§ **Instructions to follow**:
Your answer should consist of each line below that contains the string "column".

§ **Dataset excerpts**:
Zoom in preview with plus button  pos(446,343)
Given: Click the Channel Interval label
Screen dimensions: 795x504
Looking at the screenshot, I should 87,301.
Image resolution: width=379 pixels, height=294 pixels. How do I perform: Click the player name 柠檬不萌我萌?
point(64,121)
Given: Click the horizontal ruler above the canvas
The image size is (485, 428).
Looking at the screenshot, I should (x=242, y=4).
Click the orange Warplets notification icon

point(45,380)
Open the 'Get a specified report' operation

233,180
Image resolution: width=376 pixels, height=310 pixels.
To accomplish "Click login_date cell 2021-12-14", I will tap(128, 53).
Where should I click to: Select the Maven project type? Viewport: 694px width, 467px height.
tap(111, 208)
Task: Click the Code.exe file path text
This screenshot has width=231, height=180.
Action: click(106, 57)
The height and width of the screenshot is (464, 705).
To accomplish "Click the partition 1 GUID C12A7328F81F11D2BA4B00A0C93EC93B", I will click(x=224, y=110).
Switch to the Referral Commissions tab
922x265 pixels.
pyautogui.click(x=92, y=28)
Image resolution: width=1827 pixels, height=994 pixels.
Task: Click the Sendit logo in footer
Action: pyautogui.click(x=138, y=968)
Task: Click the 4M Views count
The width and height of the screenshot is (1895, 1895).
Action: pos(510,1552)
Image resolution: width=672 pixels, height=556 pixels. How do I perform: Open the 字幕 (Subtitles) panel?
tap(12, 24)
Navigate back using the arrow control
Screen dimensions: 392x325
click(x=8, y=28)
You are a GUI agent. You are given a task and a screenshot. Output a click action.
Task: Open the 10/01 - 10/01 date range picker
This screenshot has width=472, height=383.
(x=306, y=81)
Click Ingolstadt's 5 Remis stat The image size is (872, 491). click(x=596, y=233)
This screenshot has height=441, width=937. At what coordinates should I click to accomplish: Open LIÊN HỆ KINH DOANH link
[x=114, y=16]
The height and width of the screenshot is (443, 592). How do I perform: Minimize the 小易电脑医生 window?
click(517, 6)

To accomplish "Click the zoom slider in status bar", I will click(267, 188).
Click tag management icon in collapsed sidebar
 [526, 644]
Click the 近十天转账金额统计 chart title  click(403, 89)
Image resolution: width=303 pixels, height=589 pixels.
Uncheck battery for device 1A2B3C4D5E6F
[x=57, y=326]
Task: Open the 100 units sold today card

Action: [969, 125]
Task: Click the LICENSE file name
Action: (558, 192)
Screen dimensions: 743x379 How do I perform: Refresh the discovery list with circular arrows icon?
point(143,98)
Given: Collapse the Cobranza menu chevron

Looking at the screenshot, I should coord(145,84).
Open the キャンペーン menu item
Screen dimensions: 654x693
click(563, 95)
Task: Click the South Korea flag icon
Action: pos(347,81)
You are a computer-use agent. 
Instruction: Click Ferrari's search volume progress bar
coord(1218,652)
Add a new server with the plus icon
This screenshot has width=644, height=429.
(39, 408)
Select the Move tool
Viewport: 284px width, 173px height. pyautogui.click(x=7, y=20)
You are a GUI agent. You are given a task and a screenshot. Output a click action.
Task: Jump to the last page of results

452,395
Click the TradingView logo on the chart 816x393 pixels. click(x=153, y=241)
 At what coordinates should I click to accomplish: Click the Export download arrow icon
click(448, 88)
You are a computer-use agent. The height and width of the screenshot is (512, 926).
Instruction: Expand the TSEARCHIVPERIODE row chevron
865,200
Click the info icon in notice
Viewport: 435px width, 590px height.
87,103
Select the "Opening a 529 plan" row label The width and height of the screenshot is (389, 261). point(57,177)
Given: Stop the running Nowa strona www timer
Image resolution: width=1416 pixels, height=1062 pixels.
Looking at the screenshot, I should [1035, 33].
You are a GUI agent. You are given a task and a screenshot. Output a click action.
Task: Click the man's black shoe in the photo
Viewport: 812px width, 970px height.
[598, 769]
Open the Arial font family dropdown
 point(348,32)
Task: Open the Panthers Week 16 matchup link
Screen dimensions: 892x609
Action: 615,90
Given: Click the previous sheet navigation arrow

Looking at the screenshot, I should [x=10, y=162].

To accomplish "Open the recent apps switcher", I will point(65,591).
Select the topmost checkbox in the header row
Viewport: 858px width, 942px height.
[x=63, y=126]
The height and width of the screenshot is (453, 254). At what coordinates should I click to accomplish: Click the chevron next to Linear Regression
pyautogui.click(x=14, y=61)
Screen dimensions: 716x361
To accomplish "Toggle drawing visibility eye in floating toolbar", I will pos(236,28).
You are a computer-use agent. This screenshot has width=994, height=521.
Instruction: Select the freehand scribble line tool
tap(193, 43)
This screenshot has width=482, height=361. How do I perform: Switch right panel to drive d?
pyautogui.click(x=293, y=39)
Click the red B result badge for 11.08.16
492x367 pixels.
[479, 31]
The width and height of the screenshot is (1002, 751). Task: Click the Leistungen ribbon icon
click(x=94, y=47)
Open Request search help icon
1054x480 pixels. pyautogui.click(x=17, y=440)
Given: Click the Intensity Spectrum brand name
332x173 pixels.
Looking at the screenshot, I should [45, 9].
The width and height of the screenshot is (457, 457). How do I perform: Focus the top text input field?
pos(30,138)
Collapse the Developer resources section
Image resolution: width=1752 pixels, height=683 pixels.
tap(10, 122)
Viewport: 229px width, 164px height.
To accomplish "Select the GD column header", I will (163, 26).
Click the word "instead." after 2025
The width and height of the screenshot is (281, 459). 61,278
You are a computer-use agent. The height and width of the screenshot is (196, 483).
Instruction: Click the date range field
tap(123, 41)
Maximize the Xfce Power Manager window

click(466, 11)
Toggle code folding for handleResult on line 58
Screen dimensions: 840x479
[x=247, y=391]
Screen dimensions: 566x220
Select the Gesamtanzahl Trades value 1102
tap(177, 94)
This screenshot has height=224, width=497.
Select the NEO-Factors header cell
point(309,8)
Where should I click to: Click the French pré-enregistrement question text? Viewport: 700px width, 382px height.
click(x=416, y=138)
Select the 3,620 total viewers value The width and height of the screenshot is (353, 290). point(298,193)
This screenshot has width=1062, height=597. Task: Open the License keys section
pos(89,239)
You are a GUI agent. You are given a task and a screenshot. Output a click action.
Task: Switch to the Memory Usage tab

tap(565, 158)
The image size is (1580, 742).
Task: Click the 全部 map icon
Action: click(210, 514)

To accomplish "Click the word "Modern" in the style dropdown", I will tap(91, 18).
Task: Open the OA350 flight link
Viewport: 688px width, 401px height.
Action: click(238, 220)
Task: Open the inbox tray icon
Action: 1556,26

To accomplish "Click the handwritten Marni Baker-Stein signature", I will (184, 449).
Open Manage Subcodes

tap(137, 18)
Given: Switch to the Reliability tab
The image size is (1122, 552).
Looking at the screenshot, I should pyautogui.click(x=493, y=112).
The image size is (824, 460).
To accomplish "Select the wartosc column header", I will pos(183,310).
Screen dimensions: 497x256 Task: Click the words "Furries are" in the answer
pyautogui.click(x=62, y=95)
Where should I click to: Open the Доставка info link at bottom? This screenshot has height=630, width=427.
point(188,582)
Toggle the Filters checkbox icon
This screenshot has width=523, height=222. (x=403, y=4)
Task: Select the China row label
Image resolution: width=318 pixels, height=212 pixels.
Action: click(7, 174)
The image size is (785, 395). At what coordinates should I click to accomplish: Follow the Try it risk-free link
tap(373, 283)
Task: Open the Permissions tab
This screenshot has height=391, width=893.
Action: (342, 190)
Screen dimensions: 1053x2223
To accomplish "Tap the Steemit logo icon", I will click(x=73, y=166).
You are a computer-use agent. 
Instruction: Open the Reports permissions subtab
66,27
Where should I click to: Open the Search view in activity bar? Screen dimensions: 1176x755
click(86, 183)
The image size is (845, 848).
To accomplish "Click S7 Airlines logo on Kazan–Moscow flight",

§ **Reply to the task**:
To accomplish "Select the GD column header", I will (163, 26).
To accomplish "Select the wartosc column header", I will pos(183,310).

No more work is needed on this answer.